For the results returned by a grammar checker we first check if the FP is not modified (this flag will be set if the FP has been changed or deleted since it was returned by the iterator). If so we mark all the incorrect text parts (this will automatically remove all previous outdated markings for this sentence). Otherwise we discard the results silently.

When the last grammar checker result for this sentence has been processed and there is still unprocessed text left in the paragraph the GCIterator will continue with the new starting position by updating the queue entry and proceed with it.

If the paragraph has been checked completely this way then the getNextParagraph function from the XFlatParagraphIterator interface is called to retrieve the next paragraph to be checked. If there is one found we start anew as described above with the new paragraph. The whole iteration will be continued until all paragraphs have been marked as checked.

Each time a queue entry has been processed the GCIterator checks whether there is another entry for the same grammar checking component and continues with it by putting it up for processing in the thread assigned to the particular grammar checker. So not only the document but also the queue is accessed in the main thread.

Sample process of interactive grammar checking

There are two basic differences when comparing interactive grammar checking with automatic checking:

  • the results of grammar checking a sentence need to be interactively post-processed by the user.
  • each grammar checker is allowed to make use of it's own implementation of a grammar checking dialog and another dialog to view and modify implementation specific options as well. The 'options dialog' should have two entry points: one accessible from a tool-bar, and the other one would be a button in the grammar checking dialog. If the grammar checker features only an option dialog but not a grammar checker dialog the office internal dialog must be able to start that option dialog. (See questions and problem section as well!)
  • due to some grammar checkers requiring the text of previous sentences in the paragraph to be known in order to determine if the current one is correct one can not just simply check one sentence after another if a change is applied.If for example the first two sentences are without error and the third sentence got corrected by the user we can't simply proceed to the fourth sentence. Because it can't be figured out what the specific grammar checker implementation keeps track of it can't be helped but to throw everything away and tell that grammar checker that a new paragraph is to be started. Thus we need to have the grammar checker check the first three sentences (without reporting any error for them) in order to build up the internal data to check the fourth sentence. Only then we can pass the fourth sentence on to the grammar checker and expect the results to be correct.

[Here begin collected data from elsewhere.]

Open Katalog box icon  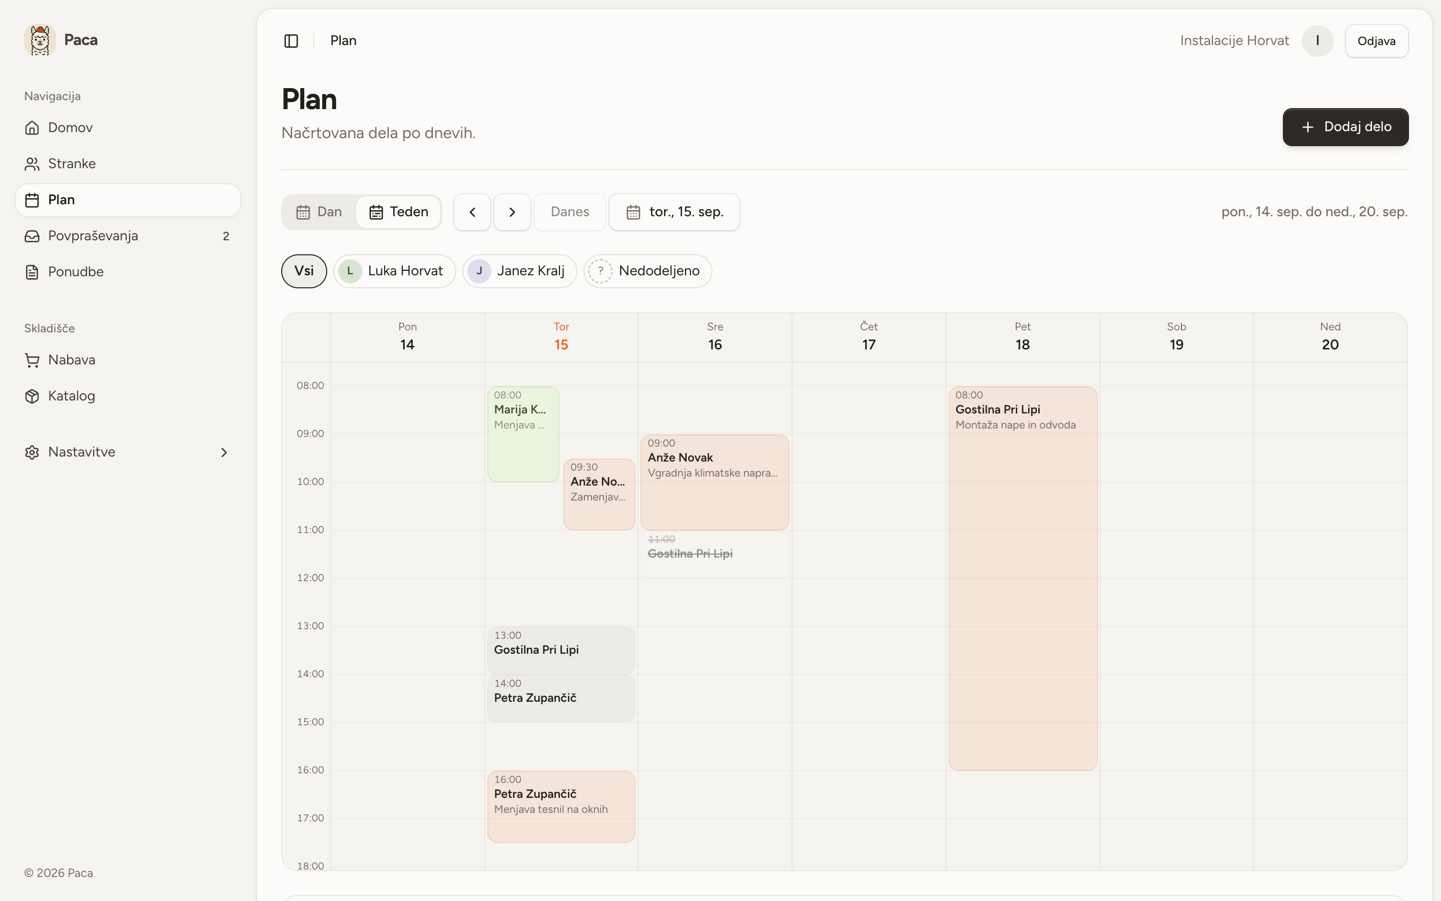pyautogui.click(x=32, y=396)
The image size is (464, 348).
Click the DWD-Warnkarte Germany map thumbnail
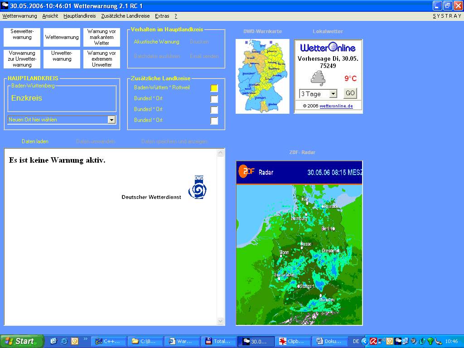[262, 76]
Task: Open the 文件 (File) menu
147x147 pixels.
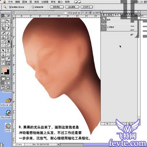Action: 10,2
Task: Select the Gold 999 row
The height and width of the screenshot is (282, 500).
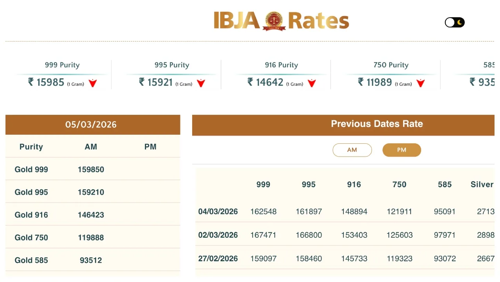Action: [x=31, y=170]
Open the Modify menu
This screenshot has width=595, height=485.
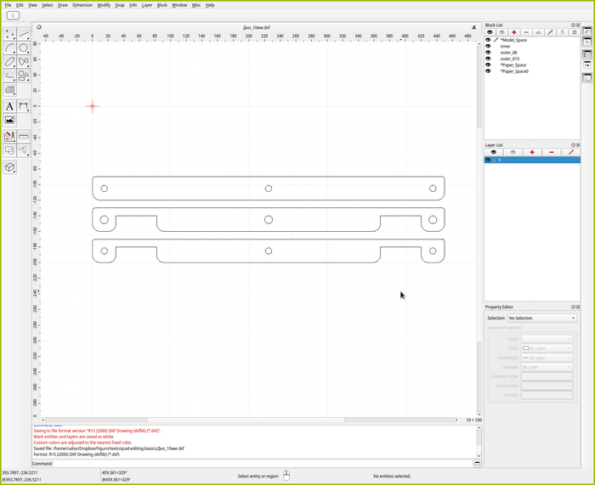tap(104, 5)
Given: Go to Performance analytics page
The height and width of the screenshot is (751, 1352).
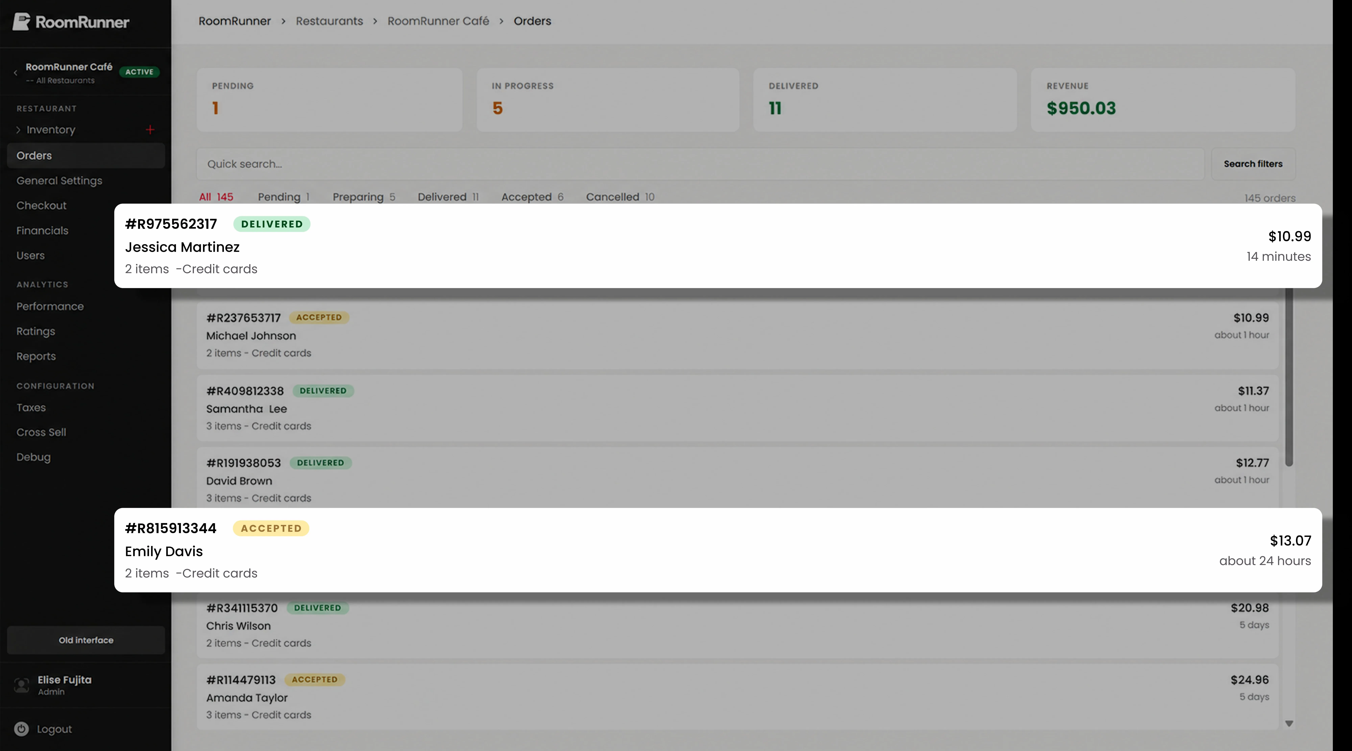Looking at the screenshot, I should coord(50,306).
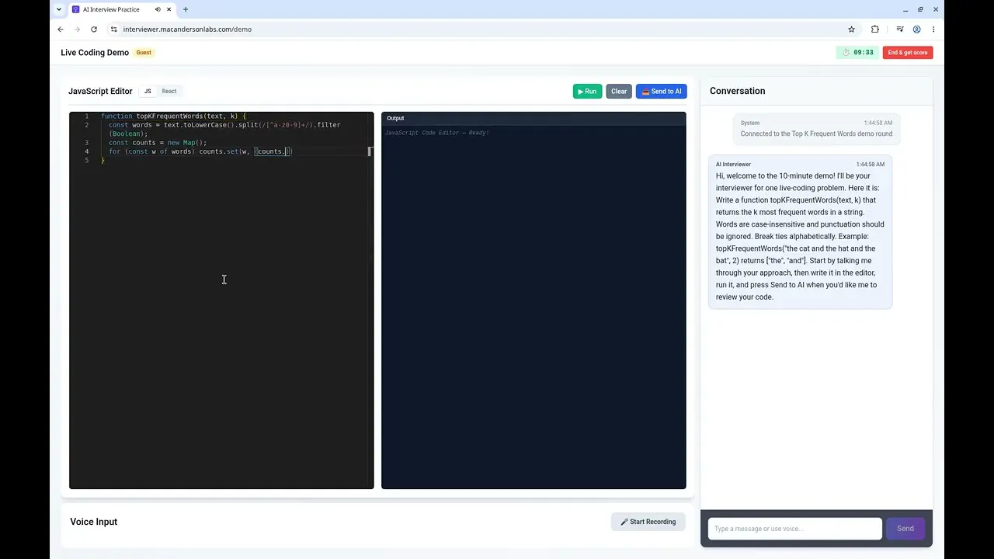Viewport: 994px width, 559px height.
Task: Clear the output with Clear button
Action: tap(619, 92)
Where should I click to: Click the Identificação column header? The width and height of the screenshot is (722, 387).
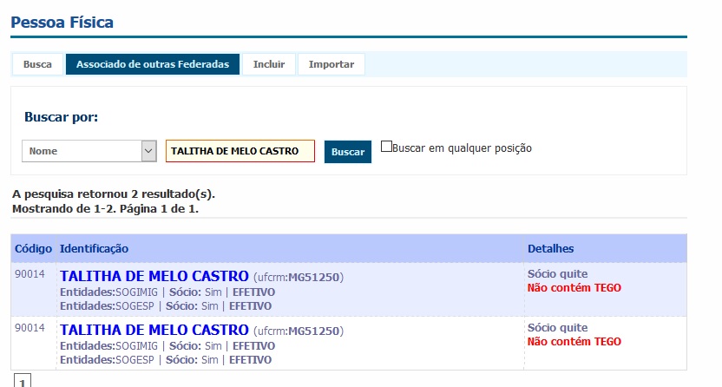[94, 249]
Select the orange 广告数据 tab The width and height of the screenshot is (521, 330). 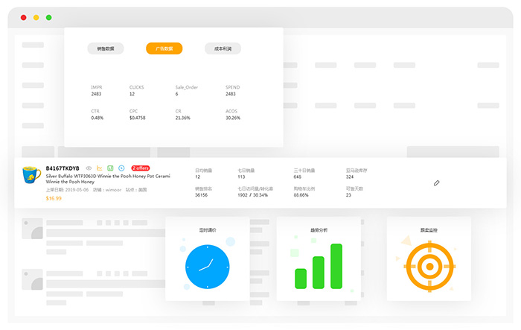tap(164, 48)
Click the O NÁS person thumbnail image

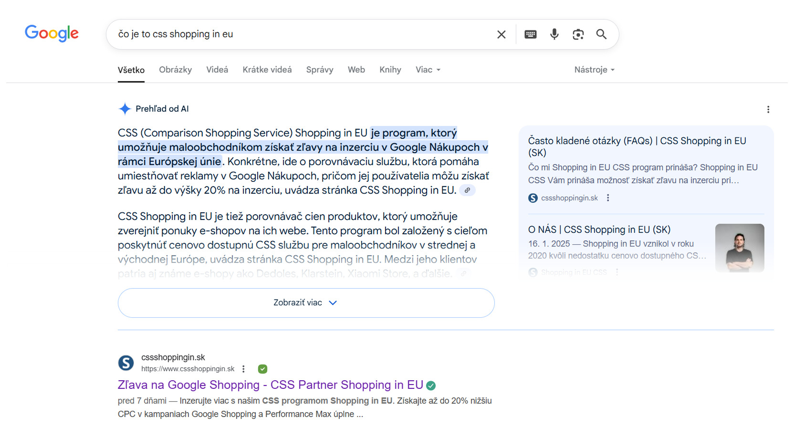[x=739, y=248]
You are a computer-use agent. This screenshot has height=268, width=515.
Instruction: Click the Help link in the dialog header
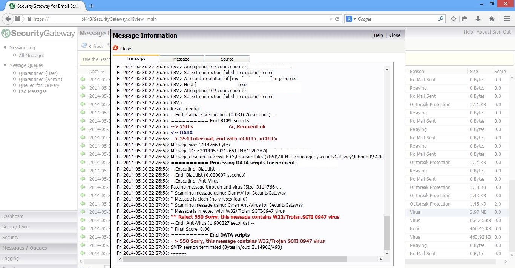(x=378, y=35)
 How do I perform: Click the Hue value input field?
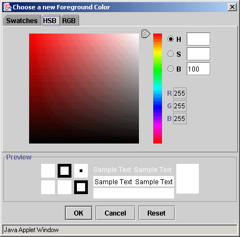coord(198,39)
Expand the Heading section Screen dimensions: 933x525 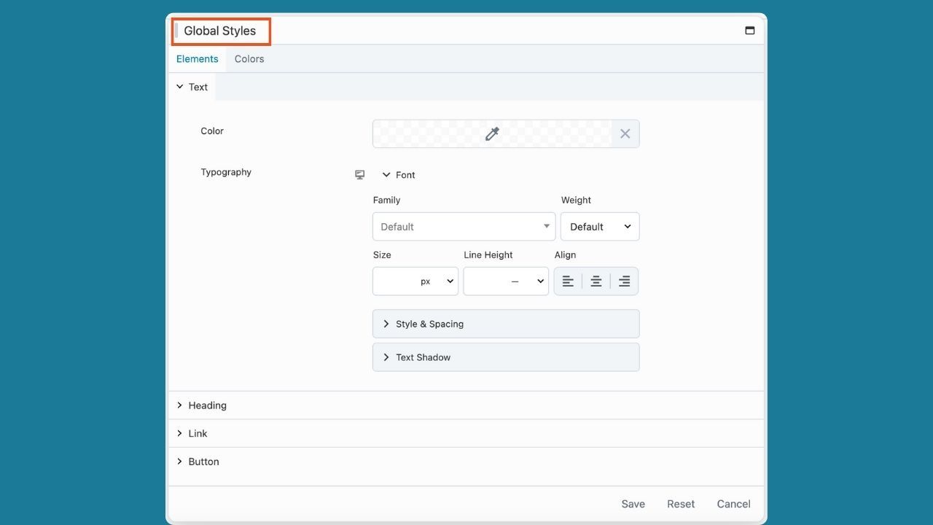(207, 405)
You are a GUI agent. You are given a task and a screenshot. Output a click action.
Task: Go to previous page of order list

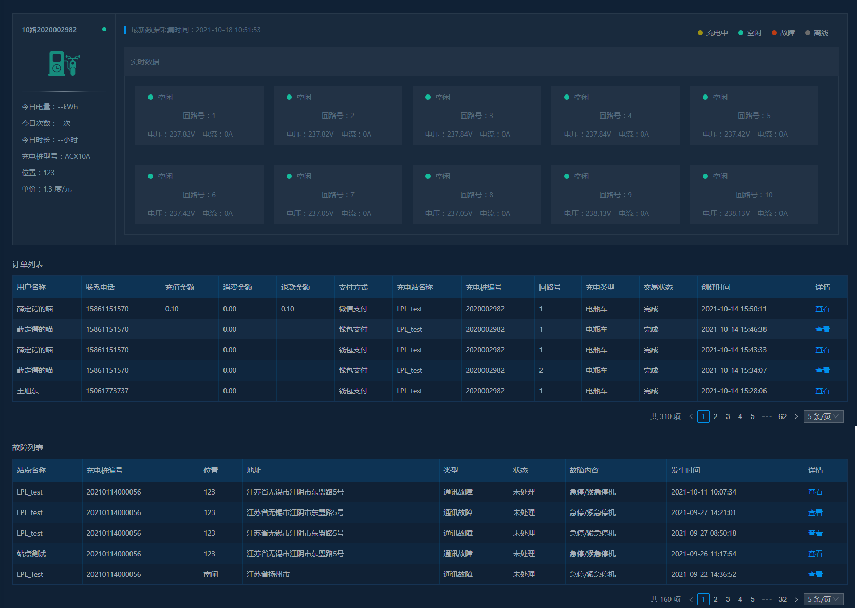pos(691,416)
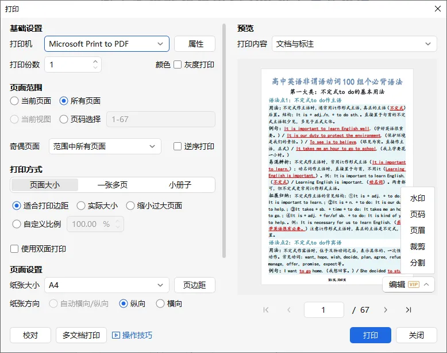Open the 纸张大小 A4 dropdown
The height and width of the screenshot is (353, 447).
click(107, 285)
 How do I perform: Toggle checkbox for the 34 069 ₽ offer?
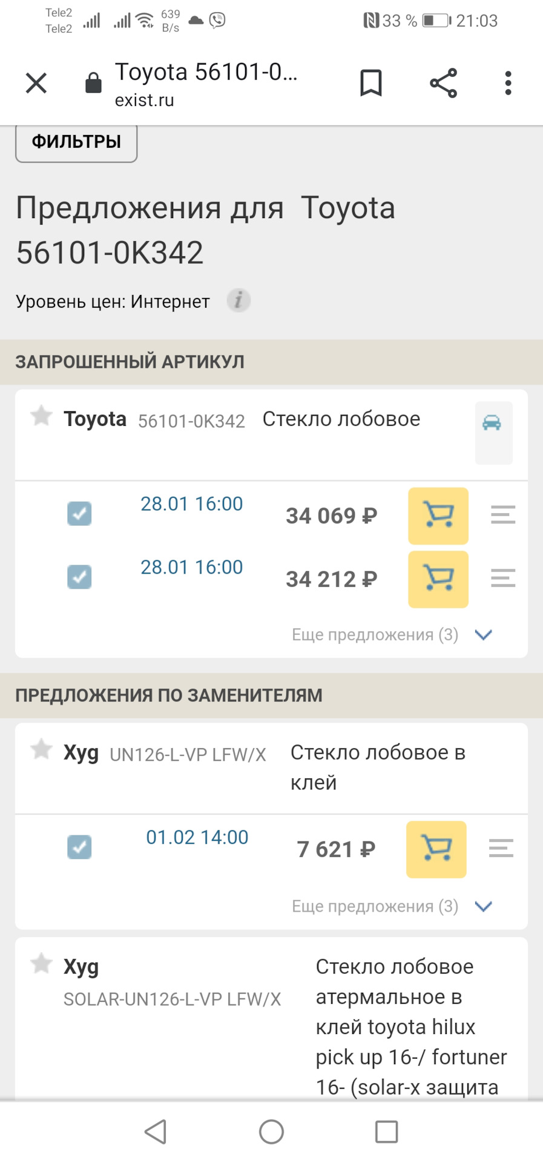79,514
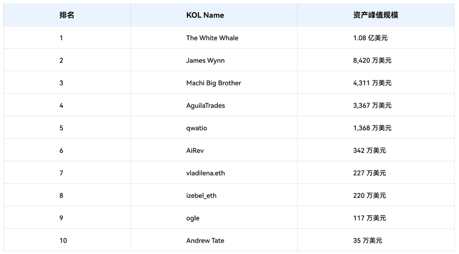The image size is (459, 254).
Task: Select the AiRev name cell
Action: click(x=195, y=151)
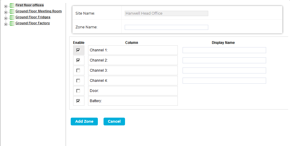Enable the Channel 4 checkbox
The height and width of the screenshot is (146, 290).
[x=78, y=81]
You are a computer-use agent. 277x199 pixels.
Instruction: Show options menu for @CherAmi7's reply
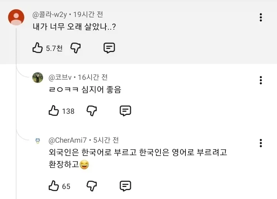coord(261,143)
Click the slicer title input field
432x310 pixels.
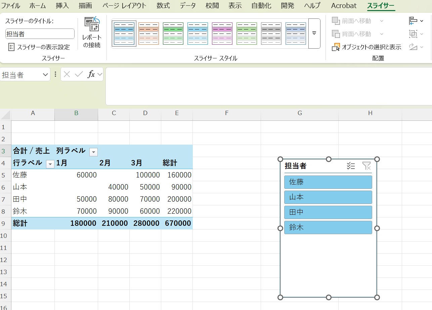point(40,34)
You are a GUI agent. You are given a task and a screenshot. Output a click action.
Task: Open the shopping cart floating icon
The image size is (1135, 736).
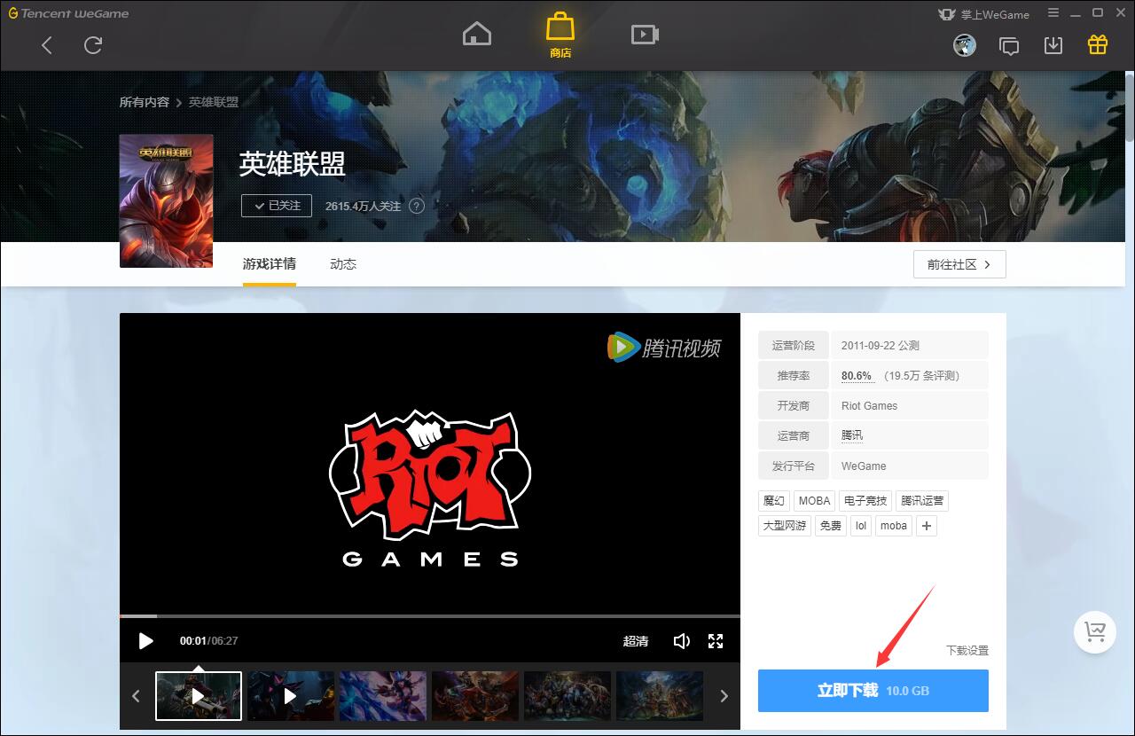(1095, 632)
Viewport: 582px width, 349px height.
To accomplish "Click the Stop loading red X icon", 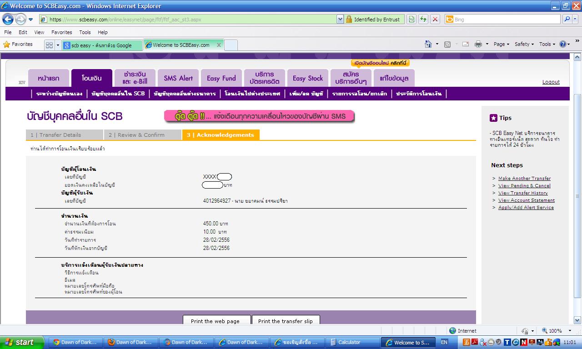I will point(435,19).
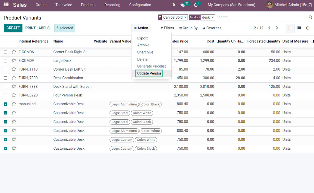The height and width of the screenshot is (193, 314).
Task: Uncheck the manual-cd row checkbox
Action: coord(6,104)
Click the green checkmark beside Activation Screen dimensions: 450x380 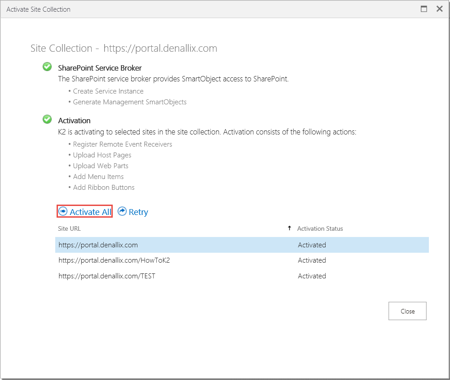tap(47, 120)
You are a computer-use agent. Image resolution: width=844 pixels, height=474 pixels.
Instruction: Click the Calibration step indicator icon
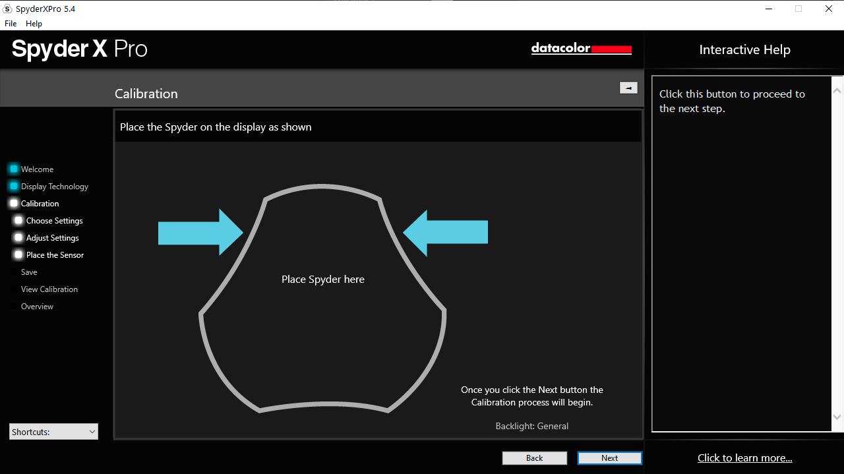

And for all the following sentences of that paragraph we have to do it all over again.One slightly different approach would be that not the iterator has to pass all the previous sentences on to the checker again but instead have it done by the grammar checker itself implicitly if it has need to do so. After all the grammar checker is always given the whole text along with the sentence-start-position. But the grammar checker implementation needs to be aware of that by doing so it may encounter sentences in languages it does not know about and that would usually not have been passed to this specific checker.

Going with the preferred way of having the grammar checker scan previous text implicitly if needs be, interactive checking looks like this:

The document determines the first paragraph to be checked (for example the one where the cursor is displayed). In order to have it a little less complicated when determining if the whole document was processed we probably like to start checking at the beginning of the paragraph and not a specific sentence within even if the cursor is placed e.g. in the last sentence (this can be discussed though).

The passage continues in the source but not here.